■ Exercise objective: The lines you return should be those containing the string "will", taken from the data below.
= = =
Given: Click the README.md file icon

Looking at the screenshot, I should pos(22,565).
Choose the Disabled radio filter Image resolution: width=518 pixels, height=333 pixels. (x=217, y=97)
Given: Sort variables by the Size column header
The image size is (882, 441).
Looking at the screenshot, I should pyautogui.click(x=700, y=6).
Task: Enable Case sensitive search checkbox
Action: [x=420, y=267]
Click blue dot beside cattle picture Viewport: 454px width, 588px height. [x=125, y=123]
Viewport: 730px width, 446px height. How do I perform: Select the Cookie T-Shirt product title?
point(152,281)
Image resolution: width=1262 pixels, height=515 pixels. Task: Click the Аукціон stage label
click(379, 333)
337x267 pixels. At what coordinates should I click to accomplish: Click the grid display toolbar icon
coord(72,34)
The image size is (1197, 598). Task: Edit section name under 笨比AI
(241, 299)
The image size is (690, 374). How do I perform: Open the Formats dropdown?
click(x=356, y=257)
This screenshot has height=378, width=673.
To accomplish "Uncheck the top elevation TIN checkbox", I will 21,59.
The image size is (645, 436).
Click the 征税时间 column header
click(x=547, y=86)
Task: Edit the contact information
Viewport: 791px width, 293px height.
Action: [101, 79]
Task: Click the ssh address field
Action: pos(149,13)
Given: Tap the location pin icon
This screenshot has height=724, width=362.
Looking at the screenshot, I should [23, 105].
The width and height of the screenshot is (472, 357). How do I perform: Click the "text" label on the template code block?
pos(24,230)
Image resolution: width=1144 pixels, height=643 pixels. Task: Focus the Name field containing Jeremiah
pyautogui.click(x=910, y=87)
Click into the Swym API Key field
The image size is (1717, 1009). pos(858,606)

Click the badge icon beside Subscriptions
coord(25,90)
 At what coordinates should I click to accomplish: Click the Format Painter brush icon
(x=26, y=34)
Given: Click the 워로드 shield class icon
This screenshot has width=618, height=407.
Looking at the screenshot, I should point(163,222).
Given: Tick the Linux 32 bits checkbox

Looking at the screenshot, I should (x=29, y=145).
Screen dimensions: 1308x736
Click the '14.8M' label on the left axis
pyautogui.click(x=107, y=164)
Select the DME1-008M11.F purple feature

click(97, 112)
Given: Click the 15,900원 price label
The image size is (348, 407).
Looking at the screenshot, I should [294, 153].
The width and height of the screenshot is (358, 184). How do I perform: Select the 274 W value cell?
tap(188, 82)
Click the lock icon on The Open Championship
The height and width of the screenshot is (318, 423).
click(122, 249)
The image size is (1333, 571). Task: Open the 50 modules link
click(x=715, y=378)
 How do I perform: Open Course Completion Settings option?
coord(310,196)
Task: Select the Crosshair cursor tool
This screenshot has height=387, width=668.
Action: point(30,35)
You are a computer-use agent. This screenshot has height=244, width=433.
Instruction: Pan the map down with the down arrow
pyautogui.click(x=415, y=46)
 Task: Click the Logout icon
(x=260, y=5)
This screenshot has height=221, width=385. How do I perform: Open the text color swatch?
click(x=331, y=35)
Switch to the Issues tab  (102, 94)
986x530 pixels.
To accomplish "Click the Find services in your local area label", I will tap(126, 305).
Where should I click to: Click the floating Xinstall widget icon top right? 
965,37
= = =
■ Finished task:
To accomplish "Uncheck the top elevation TIN checkbox", I will 21,59.
To accomplish "Click the Find services in your local area label", I will tap(126, 305).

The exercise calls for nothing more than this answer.